Supplied data:
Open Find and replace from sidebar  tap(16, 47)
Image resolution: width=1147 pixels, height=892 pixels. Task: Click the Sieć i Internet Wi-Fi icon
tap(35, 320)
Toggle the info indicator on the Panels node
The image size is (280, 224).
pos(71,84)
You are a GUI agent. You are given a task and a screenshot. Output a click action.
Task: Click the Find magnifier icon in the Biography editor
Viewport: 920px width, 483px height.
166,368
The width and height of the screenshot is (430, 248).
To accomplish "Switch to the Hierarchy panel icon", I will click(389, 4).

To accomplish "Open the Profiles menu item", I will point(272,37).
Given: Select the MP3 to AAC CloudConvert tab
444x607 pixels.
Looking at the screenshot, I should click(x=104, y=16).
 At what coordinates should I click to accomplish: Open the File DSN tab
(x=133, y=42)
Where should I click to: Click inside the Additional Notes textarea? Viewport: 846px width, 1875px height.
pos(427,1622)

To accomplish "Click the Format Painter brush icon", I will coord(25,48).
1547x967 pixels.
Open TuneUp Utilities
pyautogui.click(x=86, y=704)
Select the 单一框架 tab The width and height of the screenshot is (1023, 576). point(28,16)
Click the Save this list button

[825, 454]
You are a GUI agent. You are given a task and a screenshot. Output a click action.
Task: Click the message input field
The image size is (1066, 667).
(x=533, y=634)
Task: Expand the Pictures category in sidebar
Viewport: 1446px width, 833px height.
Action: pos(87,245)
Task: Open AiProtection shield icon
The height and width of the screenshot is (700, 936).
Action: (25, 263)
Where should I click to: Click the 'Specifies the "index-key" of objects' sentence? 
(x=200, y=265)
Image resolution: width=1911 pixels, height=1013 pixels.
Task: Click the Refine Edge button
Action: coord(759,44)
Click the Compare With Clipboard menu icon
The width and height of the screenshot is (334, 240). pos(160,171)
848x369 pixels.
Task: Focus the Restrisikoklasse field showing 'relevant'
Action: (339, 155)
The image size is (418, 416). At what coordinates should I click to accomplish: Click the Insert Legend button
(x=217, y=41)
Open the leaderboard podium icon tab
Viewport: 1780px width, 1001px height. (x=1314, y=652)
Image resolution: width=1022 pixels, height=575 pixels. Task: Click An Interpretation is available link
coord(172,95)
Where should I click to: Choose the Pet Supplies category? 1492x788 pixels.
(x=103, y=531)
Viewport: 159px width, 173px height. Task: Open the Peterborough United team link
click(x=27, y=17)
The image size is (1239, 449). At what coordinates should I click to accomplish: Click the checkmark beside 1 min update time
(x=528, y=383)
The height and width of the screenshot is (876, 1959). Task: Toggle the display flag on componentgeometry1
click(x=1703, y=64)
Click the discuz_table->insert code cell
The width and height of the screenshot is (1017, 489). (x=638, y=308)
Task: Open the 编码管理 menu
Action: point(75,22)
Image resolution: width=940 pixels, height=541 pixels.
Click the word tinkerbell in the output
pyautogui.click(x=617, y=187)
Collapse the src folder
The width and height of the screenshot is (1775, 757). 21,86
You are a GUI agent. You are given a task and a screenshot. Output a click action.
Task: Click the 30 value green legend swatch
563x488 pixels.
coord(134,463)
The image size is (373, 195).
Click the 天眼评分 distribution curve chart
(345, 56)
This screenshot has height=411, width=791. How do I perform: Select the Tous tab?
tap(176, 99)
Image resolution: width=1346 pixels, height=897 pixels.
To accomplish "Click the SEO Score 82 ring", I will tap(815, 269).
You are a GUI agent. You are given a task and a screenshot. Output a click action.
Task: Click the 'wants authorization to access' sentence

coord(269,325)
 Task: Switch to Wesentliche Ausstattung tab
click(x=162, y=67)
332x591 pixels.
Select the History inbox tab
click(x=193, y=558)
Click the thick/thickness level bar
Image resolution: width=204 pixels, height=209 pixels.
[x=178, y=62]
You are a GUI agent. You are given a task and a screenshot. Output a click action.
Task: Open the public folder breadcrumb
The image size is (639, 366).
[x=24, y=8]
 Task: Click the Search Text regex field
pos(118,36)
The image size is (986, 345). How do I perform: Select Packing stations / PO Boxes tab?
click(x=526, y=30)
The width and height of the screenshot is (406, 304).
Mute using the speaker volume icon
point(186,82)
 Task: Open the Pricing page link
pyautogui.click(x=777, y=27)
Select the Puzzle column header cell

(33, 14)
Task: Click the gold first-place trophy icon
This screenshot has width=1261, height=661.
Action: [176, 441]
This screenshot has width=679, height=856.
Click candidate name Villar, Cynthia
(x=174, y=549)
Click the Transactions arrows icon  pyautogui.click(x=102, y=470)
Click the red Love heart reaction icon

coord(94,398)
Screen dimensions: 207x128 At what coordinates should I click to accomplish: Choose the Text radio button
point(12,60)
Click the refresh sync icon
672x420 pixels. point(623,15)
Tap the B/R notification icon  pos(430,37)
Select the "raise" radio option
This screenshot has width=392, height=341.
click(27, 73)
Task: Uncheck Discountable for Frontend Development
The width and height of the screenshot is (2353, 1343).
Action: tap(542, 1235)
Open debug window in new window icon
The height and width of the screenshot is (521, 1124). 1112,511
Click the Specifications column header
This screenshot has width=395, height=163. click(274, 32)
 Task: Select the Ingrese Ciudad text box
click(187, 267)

Directions for this task: Write out all of these rows exactly as they appear, one line at a time.

Answer below:
Open Find and replace from sidebar  tap(16, 47)
Image resolution: width=1147 pixels, height=892 pixels. Task: Click the Sieć i Internet Wi-Fi icon
tap(35, 320)
Toggle the info indicator on the Panels node
The image size is (280, 224).
pos(71,84)
You are a GUI agent. You are given a task and a screenshot. Output a click action.
Task: Click the Find magnifier icon in the Biography editor
Viewport: 920px width, 483px height.
166,368
The width and height of the screenshot is (430, 248).
To accomplish "Switch to the Hierarchy panel icon", I will click(389, 4).

To accomplish "Open the Profiles menu item", I will point(272,37).
Given: Select the MP3 to AAC CloudConvert tab
444x607 pixels.
Looking at the screenshot, I should click(x=104, y=16).
 At what coordinates should I click to accomplish: Open the File DSN tab
(x=133, y=42)
Where should I click to: Click inside the Additional Notes textarea? Viewport: 846px width, 1875px height.
pos(427,1622)

To accomplish "Click the Format Painter brush icon", I will coord(25,48).
1547x967 pixels.
Open TuneUp Utilities
pyautogui.click(x=86, y=704)
Select the 单一框架 tab The width and height of the screenshot is (1023, 576). point(28,16)
Click the Save this list button

[825, 454]
You are a GUI agent. You are given a task and a screenshot. Output a click action.
Task: Click the message input field
The image size is (1066, 667).
(x=533, y=634)
Task: Expand the Pictures category in sidebar
Viewport: 1446px width, 833px height.
Action: pos(87,245)
Task: Open AiProtection shield icon
The height and width of the screenshot is (700, 936).
Action: (25, 263)
Where should I click to: Click the 'Specifies the "index-key" of objects' sentence? 
(x=200, y=265)
Image resolution: width=1911 pixels, height=1013 pixels.
Task: Click the Refine Edge button
Action: coord(759,44)
Click the Compare With Clipboard menu icon
The width and height of the screenshot is (334, 240). pos(160,171)
848x369 pixels.
Task: Focus the Restrisikoklasse field showing 'relevant'
Action: (339, 155)
The image size is (418, 416). At what coordinates should I click to accomplish: Click the Insert Legend button
(x=217, y=41)
Open the leaderboard podium icon tab
Viewport: 1780px width, 1001px height. (x=1314, y=652)
Image resolution: width=1022 pixels, height=575 pixels. Task: Click An Interpretation is available link
coord(172,95)
Where should I click to: Choose the Pet Supplies category? 1492x788 pixels.
(x=103, y=531)
Viewport: 159px width, 173px height. Task: Open the Peterborough United team link
click(x=27, y=17)
The image size is (1239, 449). At what coordinates should I click to accomplish: Click the checkmark beside 1 min update time
(x=528, y=383)
The height and width of the screenshot is (876, 1959). Task: Toggle the display flag on componentgeometry1
click(x=1703, y=64)
Click the discuz_table->insert code cell
The width and height of the screenshot is (1017, 489). (x=638, y=308)
Task: Open the 编码管理 menu
Action: point(75,22)
Image resolution: width=940 pixels, height=541 pixels.
Click the word tinkerbell in the output
pyautogui.click(x=617, y=187)
Collapse the src folder
The width and height of the screenshot is (1775, 757). 21,86
You are a GUI agent. You are given a task and a screenshot. Output a click action.
Task: Click the 30 value green legend swatch
563x488 pixels.
coord(134,463)
The image size is (373, 195).
Click the 天眼评分 distribution curve chart
(345, 56)
This screenshot has height=411, width=791. How do I perform: Select the Tous tab?
tap(176, 99)
Image resolution: width=1346 pixels, height=897 pixels.
To accomplish "Click the SEO Score 82 ring", I will tap(815, 269).
You are a GUI agent. You are given a task and a screenshot. Output a click action.
Task: Click the 'wants authorization to access' sentence

coord(269,325)
 Task: Switch to Wesentliche Ausstattung tab
click(x=162, y=67)
332x591 pixels.
Select the History inbox tab
click(x=193, y=558)
Click the thick/thickness level bar
Image resolution: width=204 pixels, height=209 pixels.
[x=178, y=62]
You are a GUI agent. You are given a task and a screenshot. Output a click action.
Task: Open the public folder breadcrumb
The image size is (639, 366).
[x=24, y=8]
 Task: Click the Search Text regex field
pos(118,36)
The image size is (986, 345). How do I perform: Select Packing stations / PO Boxes tab?
click(x=526, y=30)
The width and height of the screenshot is (406, 304).
Mute using the speaker volume icon
point(186,82)
 Task: Open the Pricing page link
pyautogui.click(x=777, y=27)
Select the Puzzle column header cell

(33, 14)
Task: Click the gold first-place trophy icon
This screenshot has width=1261, height=661.
Action: [176, 441]
This screenshot has width=679, height=856.
Click candidate name Villar, Cynthia
(x=174, y=549)
Click the Transactions arrows icon  pyautogui.click(x=102, y=470)
Click the red Love heart reaction icon

coord(94,398)
Screen dimensions: 207x128 At what coordinates should I click to accomplish: Choose the Text radio button
point(12,60)
Click the refresh sync icon
672x420 pixels. point(623,15)
Tap the B/R notification icon  pos(430,37)
Select the "raise" radio option
This screenshot has width=392, height=341.
click(27, 73)
Task: Uncheck Discountable for Frontend Development
The width and height of the screenshot is (2353, 1343).
Action: tap(542, 1235)
Open debug window in new window icon
The height and width of the screenshot is (521, 1124). 1112,511
Click the Specifications column header
This screenshot has width=395, height=163. click(274, 32)
 Task: Select the Ingrese Ciudad text box
click(187, 267)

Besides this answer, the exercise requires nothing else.